Tuesday October 17, 2012 - There's something seriously wrong when the best singing in a performance of IL TROVATORE comes from the basso in the secondary (but vital) role of Ferrando. At The Met tonight, Morris Robinson (above) delivered his music with total authority, the voice large and even; he was verbally astute and invested his monolog with dramatic nuances while maintaining his musicality.
The great Dolora Zajick, announced as ill but 'graciously consenting' to sing for us anyway, gave her best under the circumstances, and she was exciting. The voice, after some 30 years of unsparing use in opera's most demanding roles - always sung full-throttle - is only slightly diminished in heft and still has both a secure top and a cavernous chest register. Her sense of vocal commitment and dramatic urgency maintained their focus in a wayward evening.

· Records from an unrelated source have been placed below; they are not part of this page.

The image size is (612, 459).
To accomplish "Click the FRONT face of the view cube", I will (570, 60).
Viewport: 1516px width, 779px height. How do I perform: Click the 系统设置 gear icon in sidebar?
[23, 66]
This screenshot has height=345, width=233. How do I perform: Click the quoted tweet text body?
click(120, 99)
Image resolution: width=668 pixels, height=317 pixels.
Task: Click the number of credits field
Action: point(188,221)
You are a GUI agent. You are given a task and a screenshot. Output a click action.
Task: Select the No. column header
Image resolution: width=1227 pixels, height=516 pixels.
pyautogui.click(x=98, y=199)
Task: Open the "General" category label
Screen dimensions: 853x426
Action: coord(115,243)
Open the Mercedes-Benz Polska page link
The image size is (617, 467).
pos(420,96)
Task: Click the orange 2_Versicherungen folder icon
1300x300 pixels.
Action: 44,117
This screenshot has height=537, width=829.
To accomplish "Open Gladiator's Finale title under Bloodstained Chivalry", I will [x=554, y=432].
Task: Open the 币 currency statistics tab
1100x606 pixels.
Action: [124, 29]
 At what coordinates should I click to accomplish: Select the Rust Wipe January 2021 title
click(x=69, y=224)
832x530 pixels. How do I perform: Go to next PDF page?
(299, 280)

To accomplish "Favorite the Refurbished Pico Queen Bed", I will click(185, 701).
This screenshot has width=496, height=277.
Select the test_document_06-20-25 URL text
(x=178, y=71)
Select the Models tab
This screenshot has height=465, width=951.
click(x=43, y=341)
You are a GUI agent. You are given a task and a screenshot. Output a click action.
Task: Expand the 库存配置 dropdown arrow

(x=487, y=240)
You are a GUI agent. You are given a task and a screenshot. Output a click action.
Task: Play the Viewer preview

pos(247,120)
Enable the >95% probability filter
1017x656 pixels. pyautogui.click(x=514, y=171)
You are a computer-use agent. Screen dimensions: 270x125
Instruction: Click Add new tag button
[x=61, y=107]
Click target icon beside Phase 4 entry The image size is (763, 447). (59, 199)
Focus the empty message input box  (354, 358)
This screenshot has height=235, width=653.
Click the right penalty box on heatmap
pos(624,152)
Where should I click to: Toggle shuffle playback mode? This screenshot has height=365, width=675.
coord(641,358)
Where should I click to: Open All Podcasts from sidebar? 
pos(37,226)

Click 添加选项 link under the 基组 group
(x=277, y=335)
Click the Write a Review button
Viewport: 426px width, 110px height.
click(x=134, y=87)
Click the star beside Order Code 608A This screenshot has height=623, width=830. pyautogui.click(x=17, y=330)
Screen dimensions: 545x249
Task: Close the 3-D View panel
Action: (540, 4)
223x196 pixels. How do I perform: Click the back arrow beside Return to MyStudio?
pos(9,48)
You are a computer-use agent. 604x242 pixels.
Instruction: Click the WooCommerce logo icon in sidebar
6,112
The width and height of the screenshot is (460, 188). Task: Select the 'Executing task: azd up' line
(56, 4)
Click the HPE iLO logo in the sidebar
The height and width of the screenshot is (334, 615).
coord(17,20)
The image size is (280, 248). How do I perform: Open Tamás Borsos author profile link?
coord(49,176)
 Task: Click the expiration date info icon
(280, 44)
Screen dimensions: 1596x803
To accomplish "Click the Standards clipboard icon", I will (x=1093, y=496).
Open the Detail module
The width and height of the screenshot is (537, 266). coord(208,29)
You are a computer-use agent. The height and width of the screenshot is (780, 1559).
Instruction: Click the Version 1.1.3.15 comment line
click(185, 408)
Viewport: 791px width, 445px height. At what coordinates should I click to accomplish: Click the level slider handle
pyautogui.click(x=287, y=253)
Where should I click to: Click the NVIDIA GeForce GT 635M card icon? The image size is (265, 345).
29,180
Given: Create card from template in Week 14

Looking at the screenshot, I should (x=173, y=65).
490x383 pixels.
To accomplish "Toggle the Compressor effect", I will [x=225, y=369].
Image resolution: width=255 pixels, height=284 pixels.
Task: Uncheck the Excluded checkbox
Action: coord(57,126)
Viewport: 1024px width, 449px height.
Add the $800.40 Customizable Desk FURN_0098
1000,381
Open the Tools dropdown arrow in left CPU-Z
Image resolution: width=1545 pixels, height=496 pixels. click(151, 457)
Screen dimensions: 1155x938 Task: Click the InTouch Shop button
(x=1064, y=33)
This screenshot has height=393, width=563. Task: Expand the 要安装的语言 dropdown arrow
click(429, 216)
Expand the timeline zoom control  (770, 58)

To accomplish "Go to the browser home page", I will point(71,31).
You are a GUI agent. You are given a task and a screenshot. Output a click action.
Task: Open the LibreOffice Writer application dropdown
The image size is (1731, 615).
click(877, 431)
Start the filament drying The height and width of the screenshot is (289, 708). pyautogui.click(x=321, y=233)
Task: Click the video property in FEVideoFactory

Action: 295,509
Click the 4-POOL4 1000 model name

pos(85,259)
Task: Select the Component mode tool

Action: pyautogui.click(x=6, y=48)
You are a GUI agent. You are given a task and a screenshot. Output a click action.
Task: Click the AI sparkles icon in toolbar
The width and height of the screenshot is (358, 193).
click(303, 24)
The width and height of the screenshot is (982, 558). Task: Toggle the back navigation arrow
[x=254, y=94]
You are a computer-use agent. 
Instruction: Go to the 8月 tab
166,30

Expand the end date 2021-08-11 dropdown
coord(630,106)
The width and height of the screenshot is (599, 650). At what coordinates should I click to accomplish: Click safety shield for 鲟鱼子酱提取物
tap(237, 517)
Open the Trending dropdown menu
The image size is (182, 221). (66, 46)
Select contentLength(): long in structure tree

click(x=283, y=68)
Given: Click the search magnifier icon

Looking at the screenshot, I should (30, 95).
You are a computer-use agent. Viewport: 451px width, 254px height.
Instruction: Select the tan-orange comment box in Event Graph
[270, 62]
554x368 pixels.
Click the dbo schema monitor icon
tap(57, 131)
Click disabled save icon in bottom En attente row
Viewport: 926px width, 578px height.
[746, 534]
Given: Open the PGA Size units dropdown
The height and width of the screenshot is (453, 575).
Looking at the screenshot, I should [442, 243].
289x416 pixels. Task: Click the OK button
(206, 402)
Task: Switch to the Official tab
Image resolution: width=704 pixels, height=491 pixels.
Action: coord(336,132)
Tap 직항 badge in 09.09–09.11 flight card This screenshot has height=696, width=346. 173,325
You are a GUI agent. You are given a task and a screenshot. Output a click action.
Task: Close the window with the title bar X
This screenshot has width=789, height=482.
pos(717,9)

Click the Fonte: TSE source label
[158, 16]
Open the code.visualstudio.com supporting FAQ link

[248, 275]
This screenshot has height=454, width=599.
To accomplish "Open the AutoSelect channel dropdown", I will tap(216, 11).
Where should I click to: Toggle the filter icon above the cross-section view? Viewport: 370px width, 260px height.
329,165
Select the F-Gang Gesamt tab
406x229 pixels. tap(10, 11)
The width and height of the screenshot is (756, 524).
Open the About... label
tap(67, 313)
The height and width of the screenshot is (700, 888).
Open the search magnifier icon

Beyond that we had a soprano with a modestly attractive timbe singing a role one size too big for her in the big house, a vocal instance of sending a boy to do a man's job as Manrico, and a handsome baritone with a steady beat to his tone.
The conductor set brisk tempi, perhaps hoping to get thru the evening as soon as possible. He also opened some cuts: unnecessary when the singers are of this calibre. We left at the point where Manrico rushed off to prevent Leonora's taking of the veil, and perhaps things improved later in the evening, but we weren't banking on it. As we emerged onto the Plaza, it seemed other people had the same idea, which meant that the second half of the evening played to an even smaller audience than the frst half: there were a shocking number of empty seats. It was the smallest Met audience I have seen since the weeks immediately following 9/11.
It's a strange and unsettling time to be an opera-lover in New York City and to watch The Met floundering both artistically and financially. The illusion that all is well at The House seems increasingly to be just that: an illusion.